Die EU-Staats- und Regierungschefs wollen beim Krisengipfel über einen Wiederaufbau-Fonds beraten. Doch vieles ist ziemlich umstritten.

„Puls of Europe“ in Berlin: Unterschriftensammlung für stärkere europäische Hilfe für Italien Foto: Markus Schreiber/ap

Brüssel taz | Scheitert Europa an der Corona­krise? Kurz vor dem vierten virtuellen Krisengipfel am Donnerstag macht sich Papst Franziskus große Sorgen. „Lasst uns heute für Europa beten, damit es jene brüderliche Einheit erreicht, von der die Gründerväter der Europäischen Union geträumt haben“, sagte Franziskus am Mittwoch in seiner Frühmesse.

Optimistisch gibt sich aber EU-Ratspräsident Charles Michel in Brüssel. Er hat eine „Roadmap for Recovery“ vorgelegt, die den Weg aus der Krise weisen soll.
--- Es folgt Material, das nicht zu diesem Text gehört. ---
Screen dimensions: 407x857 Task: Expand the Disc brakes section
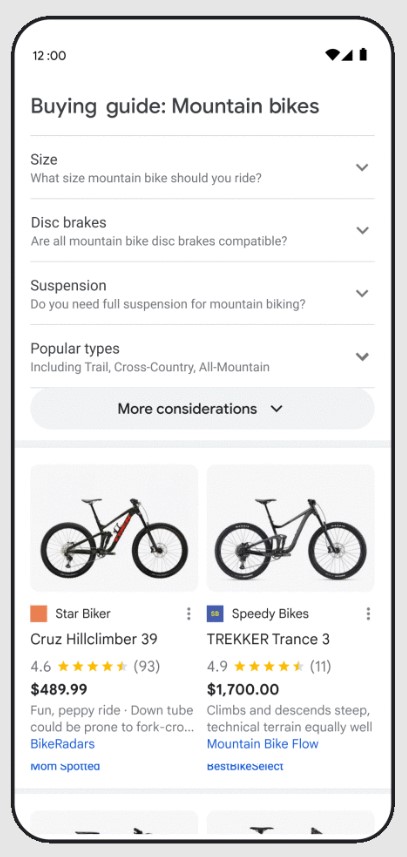[x=202, y=230]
Darin enthalten ist nicht nur ein gigantischer neuer Hilfsfonds, sondern auch die Forderung, Europa müsse „strategische Autonomie“ in wichtigen Branchen erlangen. Kritische Infrastruktur, vor allem im Gesundheitswesen, müsse gestärkt werden, fordert Michel. Doch wie das gelingen kann, ist ebenso unklar wie die Finanzierung des Wiederaufbaus nach dem Ende der Corona­krise. Bisher versucht jedes EU-Land in Eigenregie, die medizinische Versorgung zu sichern und die Wirtschaft zu retten.

Deutschland ist dabei besser aufgestellt als Italien, Spanien oder Frankreich. Die drei Krisenländer haben sich denn auch im Vorfeld des Videogipfels bemüht, solidarische Hilfe zu organisieren. Paris fordert einen Wiederaufbaufonds, Rom will Coronabonds, und Madrid hat beide Vorschläge in einem Plan zusammengefasst.
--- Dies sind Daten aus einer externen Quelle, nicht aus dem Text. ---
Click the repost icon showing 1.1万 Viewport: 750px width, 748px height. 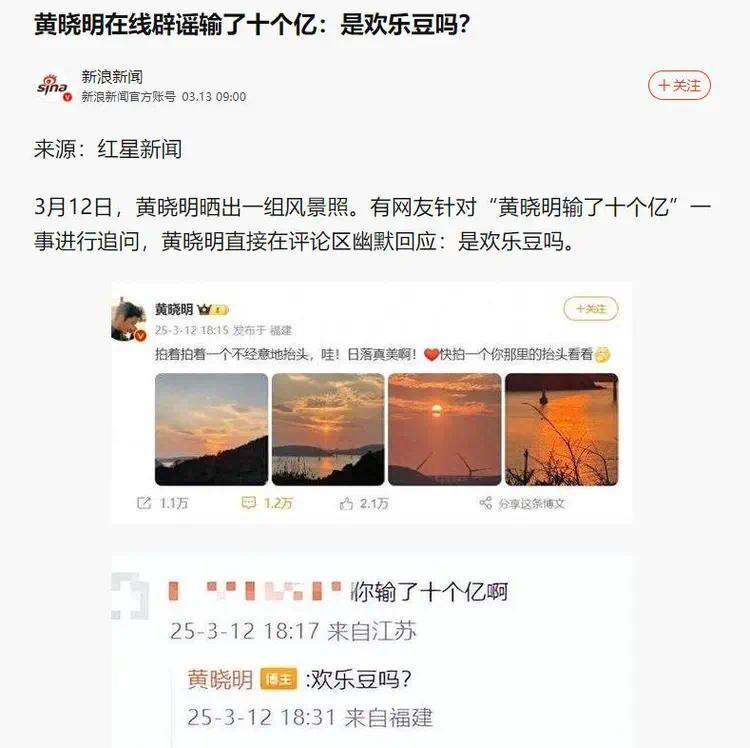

Der spanische Entwurf sieht ein 1,5 Billionen Euro schweres Notbudget vor, das sich auf den EU-Haushalt stützt. Die Finanzierung soll durch Anleihen mit unbegrenzter Laufzeit gesichert werden – sogenannte Recovery Bonds. Die Schulden würden also nicht abgetragen, nur die Zinsen müssten bezahlt werden. Aus Sicht vieler Ökonomen ist dies bisher der beste Plan – denn er würde die hohe Schuldenlast etwa in Italien nicht erhöhen und reiche Länder wie Deutschland nicht in direkte Haftung nehmen. Zudem sieht er dauerhafte Transfers an die Krisenländer vor – und nicht nur Kredite, wie im Hilfsprogramm der Eurogruppe.

Widerstand der Nordeuropäer

Doch beim Krisengipfel hat er (noch) keine Chance. Denn die Nordeuropäer sträuben sich gegen direkte Transfers an den Süden. Sie lehnen bisher auch einen größeren EU-Haushalt ab. Auch die Osteuropäer stehen auf der Bremse – sie fürchten, „ihre“ Subventionen zu verlieren. Demgegenüber nimmt Deutschland eine vermittelnde Rolle ein.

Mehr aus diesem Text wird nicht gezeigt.